I'm trying to figure out how to create custom groups in Django, in way that groups are related to application and not to a Project.
For example when a user want to create a company, it should be the owner of the company:
model
class Company(models.Model):
owner = models.ForeignKey(User)
name = models.CharField(max_length=64, unique=True)
description = models.TextField(max_length=512)
created_on = models.DateTimeField(auto_now_add=timezone.now)
class Meta:
permissions = (
("erp_view_company", "Can see the company information"),
("erp_edit_company", "Can edit the company information"),
("erp_delete_company", "Can delete the company"),
)
view
# Create your views here.
def register(request, template_name='erp/register.html'):
if request.method == 'POST':
company_form = CompanyRegistrationForm(request.POST)
if company_form.is_valid():
# Create a new company object but avoid saving it yet
new_company = company_form.save(commit=False)
# Set the owner
if request.user.is_authenticated():
new_company.owner = request.user
# Add the user to group admin
group = Group.objects.get_or_create(name="erp_admin")

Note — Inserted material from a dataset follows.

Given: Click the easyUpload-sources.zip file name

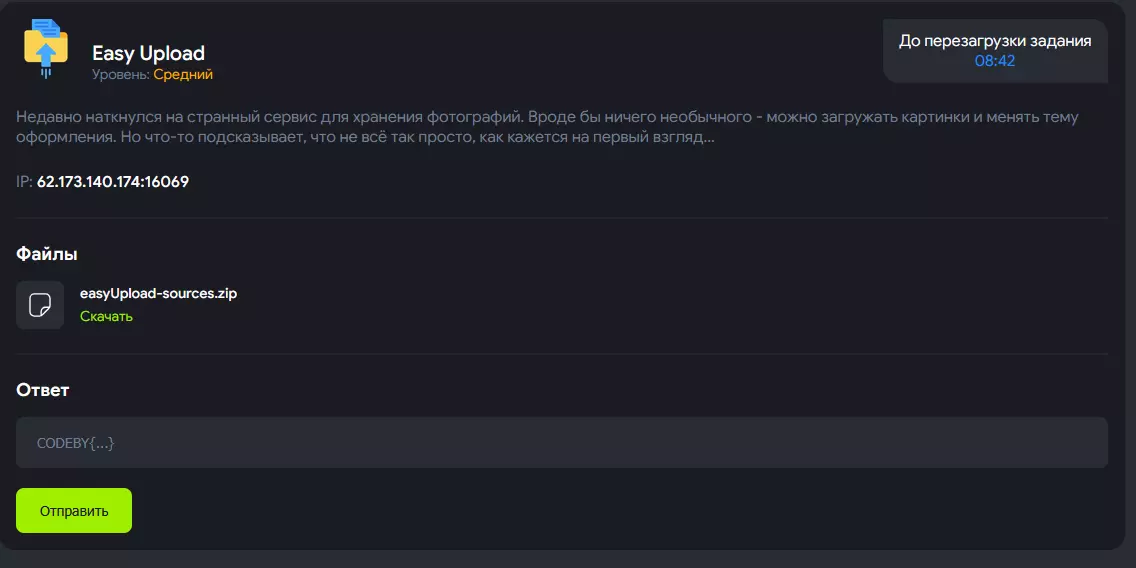Looking at the screenshot, I should tap(159, 294).
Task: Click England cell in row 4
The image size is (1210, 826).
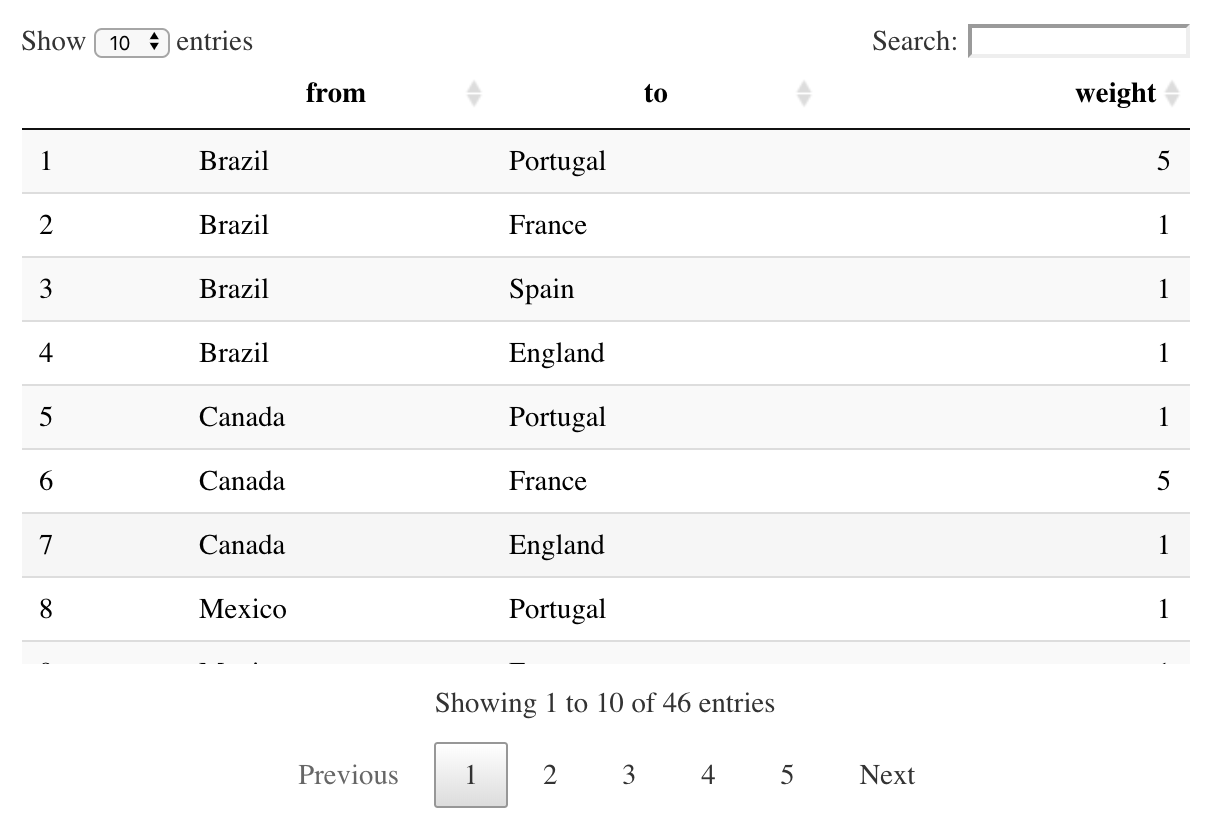Action: pyautogui.click(x=556, y=353)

request.user.groups.add(group)
# Save the User object
new_company.save()
template_name = 'erp/register_done.html'
return render(request, template_name, {'new_company': new_company})
else:
company_form = CompanyRegistrationForm()
return render(request, template_name, {'company_form': company_form})
Here the questions:
1) Instead of having Group.objects.get_or_create(name="erp_admin") I'd like to have CompanyGroup.objects.get_or_create(name="admin") in way that the Groups of an application are restricted to the application.
2) How I can map the permissions defined in the Meta class of each model to a group?
3) The custom groups are related to a Company, this mean each company has the group Admin, that starts with the owner. The owner can creates user like "Manager". The manager can creates groups/permissions, add user, set permission to user but can't in anyway CRUD the admin groups. So there's a kind of hierarchy in groups (I suppose that the hierarchy depend on the permissions that are added to a group).
To make it more clear here you can see a picture of the concept: 
So I think the main problems are:
1) How to inherit Groups to create custom groups.
2) How to map the permissions of a model to a group.
3) How groups can be restricted to a CompanyID.
I hope the problem is well defined. Let me know if I have to clarify something.
Thanks in advance for the support.
Edit 1)
For the point 3 I found this answer on SO: Extend django Groups and Permissions but the problem then is how to query for those data and how to check the permissions. And how could you override the save() method to add meta information to the property 'name'? The group name could be something like: "company_id#admin" or "company_id#manager".